If Africans are afraid to tell each other the truth or hear from independent voices on the continent, who else will do that? Countries and institutions must be prevailed upon to ensure that alternative voices are not buried in the hypocrisy of loans-for-infrastructure. It is time to allow more independent voices the opportunity to unlock the truth if we are to ensure that leaders do not stockpile debt for their countries with such behemoths as the Chinese waiting in the wings to take control of national assets in such a way that future generations are left stranded, enslaved.

Massive borrowing to a nation without the capacity for debt repayment can only mean two things: economic colonialism and generational enslavement.

This seems to be China’s latest strategy and the country would have none of Africa’s independent voices staining its canvas with unwanted painting.

But African government’s who were previously yoked with the West, see brighter and not dim colours, in their relations with China, describing criticism against some excesses of the Chinese as too little to warrant despair. They have now found a new bride in Beijing as could be seen by the attendance of more than 40 heads of state at the recent meeting of the Forum on China-Africa Cooperation (FOCAC) in September.

China sees nothing wrong with its strategy. It also does little to sanction its resource-hungry companies accused of violating country-specific laws, human rights, or providing unsafe working conditions for employees. For those media castigating such practices in Africa, it unleashes state-sponsored private investors to buy stakes or takeover such entreprises subtly.

A recent report confirms indeed that China is buying African media’s silence. Apart from this, Chinese-state linked firms are also buying into shares in cash-strapped major national dailies or broadcast networks across the continent to project their views or protect their interests from public scrutiny by influential members of such societies.
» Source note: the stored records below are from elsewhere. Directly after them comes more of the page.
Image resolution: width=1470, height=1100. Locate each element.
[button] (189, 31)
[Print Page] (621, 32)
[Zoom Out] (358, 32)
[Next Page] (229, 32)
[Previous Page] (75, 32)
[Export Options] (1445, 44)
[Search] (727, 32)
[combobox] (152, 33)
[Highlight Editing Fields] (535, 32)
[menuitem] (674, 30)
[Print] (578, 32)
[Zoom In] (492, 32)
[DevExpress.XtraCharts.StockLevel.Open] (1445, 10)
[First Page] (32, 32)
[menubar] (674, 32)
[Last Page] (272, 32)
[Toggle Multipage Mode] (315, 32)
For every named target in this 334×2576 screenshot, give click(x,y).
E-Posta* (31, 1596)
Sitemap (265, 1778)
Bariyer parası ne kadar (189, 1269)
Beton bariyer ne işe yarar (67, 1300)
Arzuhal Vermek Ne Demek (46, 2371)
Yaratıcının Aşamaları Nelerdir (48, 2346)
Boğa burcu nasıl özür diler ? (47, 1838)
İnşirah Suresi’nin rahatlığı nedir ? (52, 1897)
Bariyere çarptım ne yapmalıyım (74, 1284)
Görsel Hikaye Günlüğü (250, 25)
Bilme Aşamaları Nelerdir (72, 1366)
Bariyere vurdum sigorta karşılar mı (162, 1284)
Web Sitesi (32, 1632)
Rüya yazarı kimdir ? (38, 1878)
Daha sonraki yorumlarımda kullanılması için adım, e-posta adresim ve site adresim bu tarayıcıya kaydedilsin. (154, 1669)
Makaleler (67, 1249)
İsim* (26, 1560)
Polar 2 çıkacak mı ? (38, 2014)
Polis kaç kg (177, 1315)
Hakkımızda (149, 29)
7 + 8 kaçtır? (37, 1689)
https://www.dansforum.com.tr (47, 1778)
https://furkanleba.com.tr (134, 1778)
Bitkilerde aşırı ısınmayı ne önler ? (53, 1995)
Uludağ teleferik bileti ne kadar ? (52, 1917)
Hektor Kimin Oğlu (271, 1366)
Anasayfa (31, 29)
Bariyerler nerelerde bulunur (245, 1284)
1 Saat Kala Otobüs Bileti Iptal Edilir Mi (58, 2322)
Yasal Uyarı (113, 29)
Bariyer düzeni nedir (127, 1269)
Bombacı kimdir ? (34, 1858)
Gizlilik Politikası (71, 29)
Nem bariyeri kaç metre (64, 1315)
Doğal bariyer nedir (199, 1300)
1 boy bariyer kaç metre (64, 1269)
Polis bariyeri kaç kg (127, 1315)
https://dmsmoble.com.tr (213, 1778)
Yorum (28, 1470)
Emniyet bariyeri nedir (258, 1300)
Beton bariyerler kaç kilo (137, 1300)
China already owns 60% shares of the Zambian National Broadcasting Corporation.

Chinese company STARTIMES already owns a massive joint venture in a Digital Terrestrial Television (DTT) platform with the Nigeria Television Authority (NTA) among others.

Writing last month on China’s soft diplomacy in protecting its investment foray into Africa through media ownership and influence, Azad Essa, in an article for Foreign Policy alleged the cancellation of his weekly column in a South African paper owned by Independent Media due to interference by their Chinese investors following a critical piece on the more than one million Uighur Muslims being persecuted in China’s Xinjiang province.

He unveiled China’s propaganda strategy for Africa as investing heavily in the spread of its state-owned media CGTN, ChinaDaily and Xinxua’s presence and bureaus across the continent; supporting privately owned Chinese media that set up offices on throughout Africa; conjuring up partnerships or organizing sponsored trips to China for cash-strapped African newsrooms.

All these networks also act as surveillance tools for monitoring independent voices that are critical of China’s give-and-take strategy and investments across Africa.

In all, it is now evident that China wants a tight-lipped discussion on its “debt-trap diplomacy” hence the silencing of alternative voices like Professor Lumumba, using their powers surreptitiously through governments like that of Zambia to deport a renowned son of Africa. It is left to be seen if many citizens across Africa would stand up to such silencing or accept the Chinese model of censorship, deportation and even jailing of critics. No wonder the Chinese say little to their partner government’s in such countries as Rwanda where independent voices like Diane Rwigwara continues to be in illegal detention for daring to run against President Paul Kagame; or the life threatening harassment and detention of Bobi Wine, Uganda’s neo-opposition leader by the age-long Yoweri Museveni government.

Is China truly the silver bullet to Africa’s development? Time to unlock the truth.